Daniels is an experienced, professional soldier. He's been in the Army for 17 years. His dad was a draftee in the Vietnam War. He can trace his family's military history back to the Civil War. So perhaps it's not surprising that he says he wishes he were still in Iraq with his men.

His wife, Cheryl, has had enough. While the staff at Landstuhl move the injured on, usually after five days, the families of the wounded have to face up to the long-term consequences of the violence in Iraq. Many are embittered.

From a military family herself, the mother of two had been changing her mind about a lot of things even before her husband became so badly injured that he can't do even the most basic of tasks for himself.
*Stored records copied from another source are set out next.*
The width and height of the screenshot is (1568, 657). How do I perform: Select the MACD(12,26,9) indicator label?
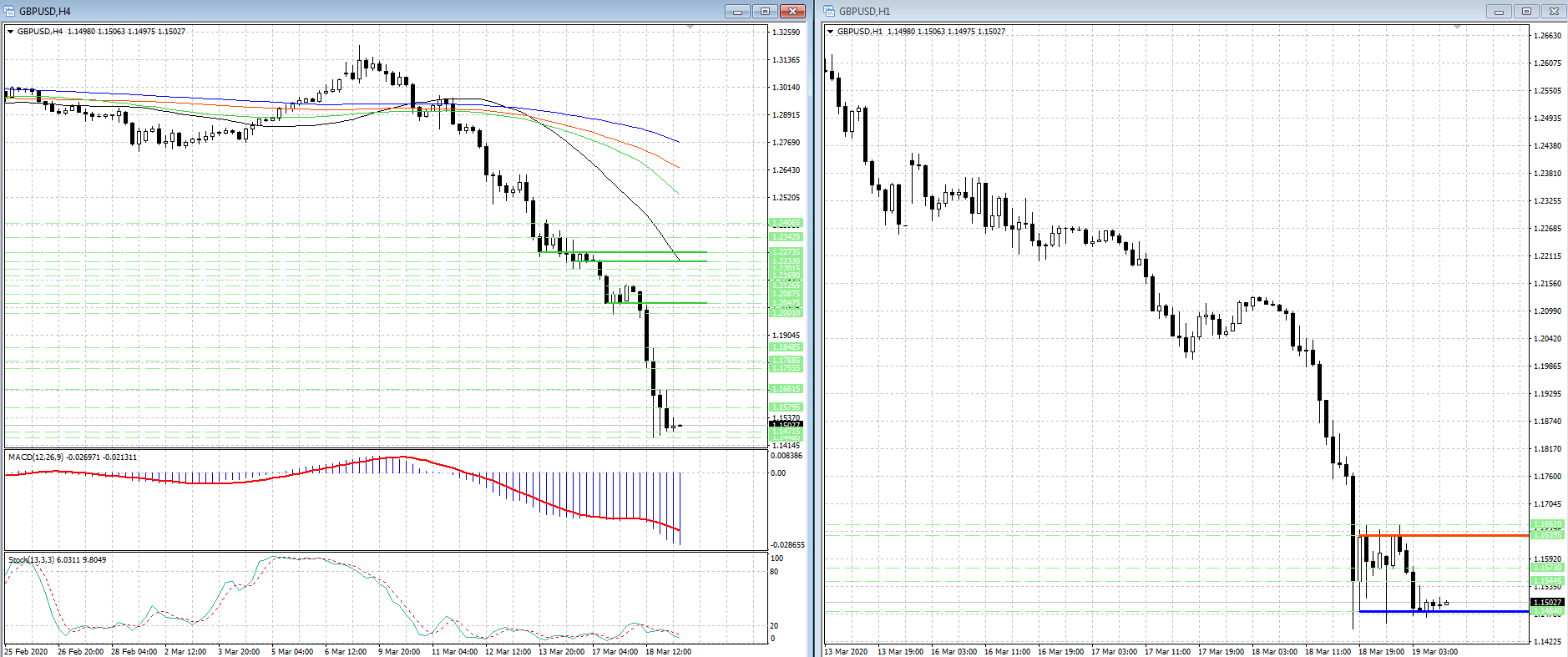tap(72, 457)

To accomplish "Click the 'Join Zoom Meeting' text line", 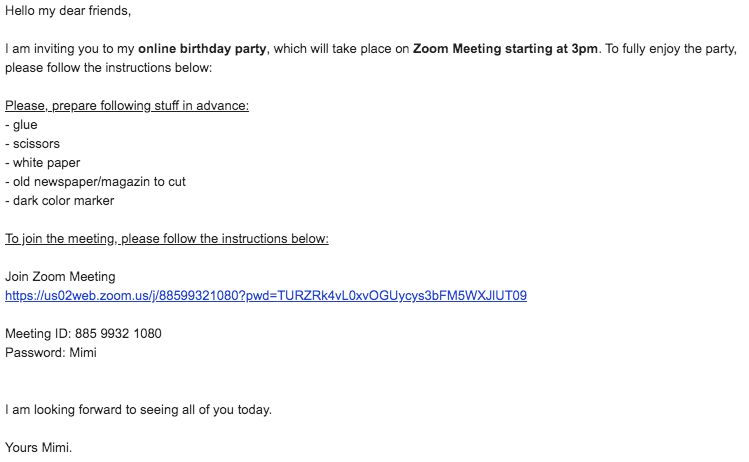I will 60,277.
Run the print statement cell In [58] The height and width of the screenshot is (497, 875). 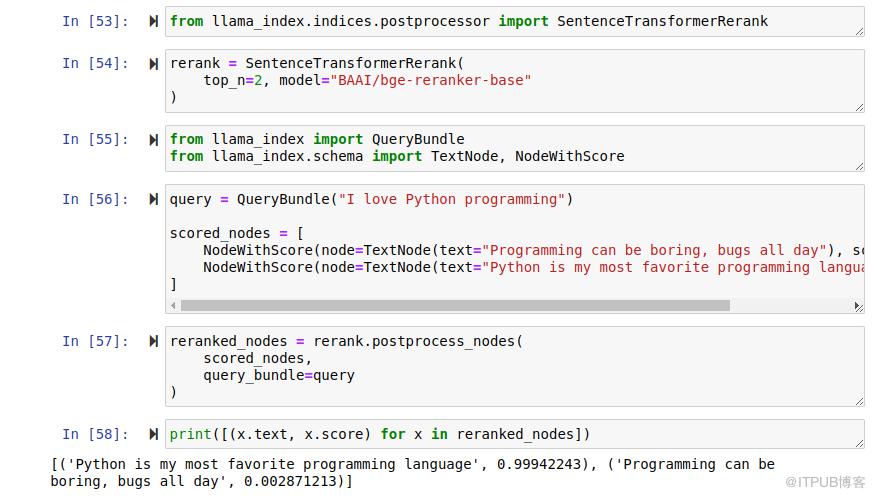click(153, 434)
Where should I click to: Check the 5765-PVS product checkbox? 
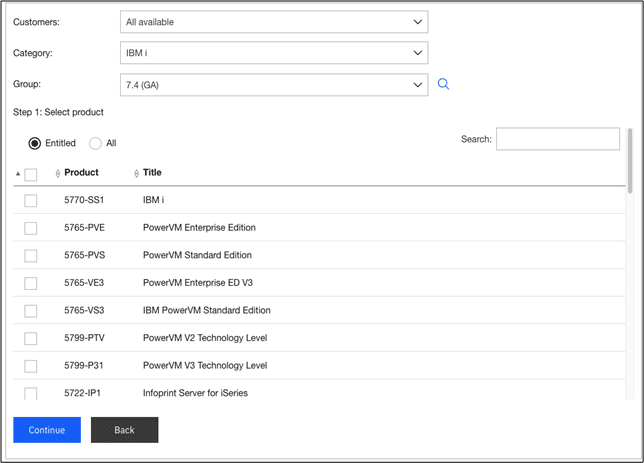click(x=31, y=255)
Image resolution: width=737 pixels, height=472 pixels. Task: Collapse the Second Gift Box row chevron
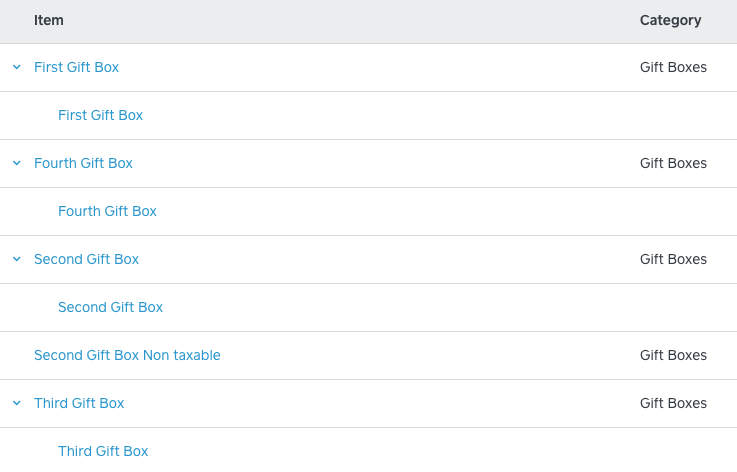pos(17,260)
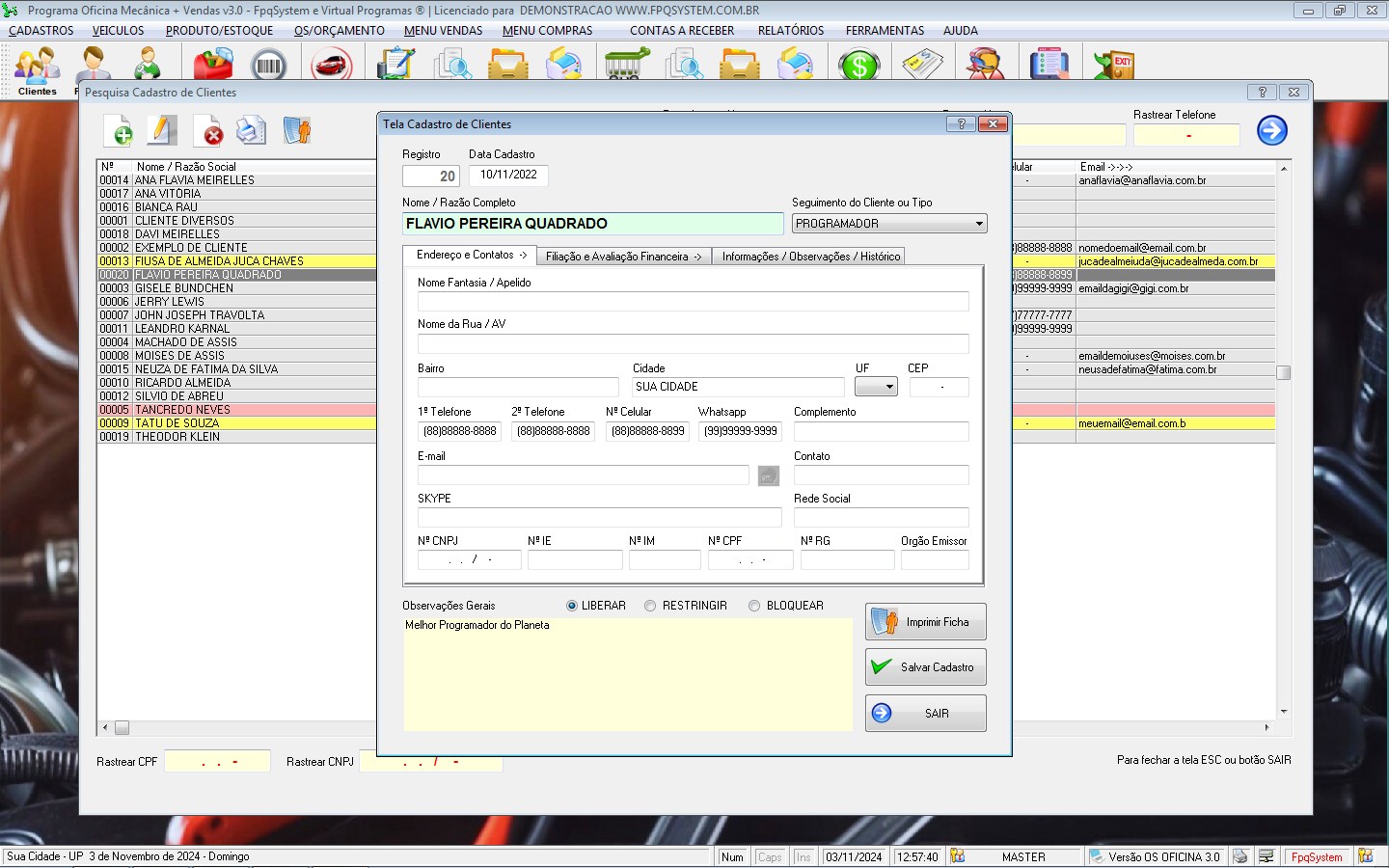Click the Nome Fantasia / Apelido field

tap(693, 302)
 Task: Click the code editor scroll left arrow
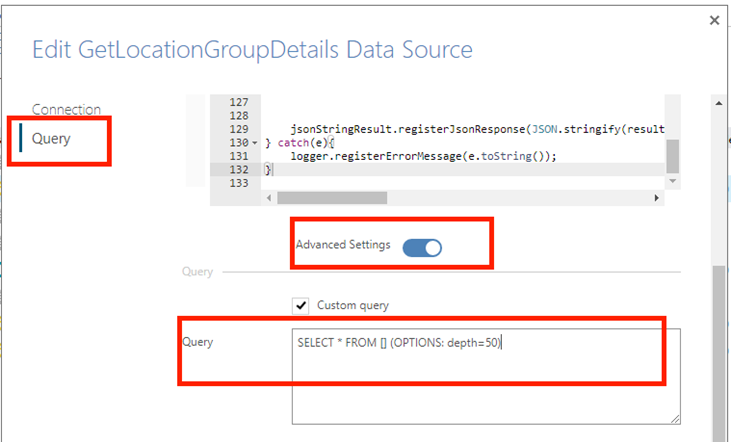coord(269,198)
She supported the war and voted for Bush. Now, she says, she wants to pull the troops out of Iraq. "I will vote for Kerry. Not because I prefer Kerry over Bush but because I don't want Bush back in office."

Her 12-year-old son has been saying he wants to go to West Point. Her 8-year-old daughter wants to be a military veterinarian. She's stopped encouraging those ambitions.

Speaking alone, without her husband, she said she knew that the Army wasn't going to like what she had to say. Like Hecker, she hasn't got much to lose by speaking her mind, which she did, calmly and thoughtfully.

"I don't feel we have any business being there," she said Friday. "I think this is an area of the world that has been fighting for thousands of years, and I don't think our presence will change anything. If anything, we've given them a common target to focus on. Rather than fight each other, they're fighting us. I don't see why my husband has to lose two soldiers or question why he's here or see his other guys that are hurt. The minute we pull out, things will go back to the culture that is established."

Cheryl Daniels is looking at a tough future. She has to parent her kids, hold down a job at Fort Hood Army base in Texas, where the family lives, and finish the management degree she is studying for at night. Soon her disabled husband will be home, and she finds it hard to believe, as the doctors have told her, that "in a year or two he's going to be back to normal. I can't see that right now because he's got nerve damage in his arms."

She doesn't feel that her country, her military, is giving her enough support. She had to pay her own way to Germany and her own way back. The Army was doing almost nothing for her, she said.

"I feel like we've paid our dues," she said. "And I'm done."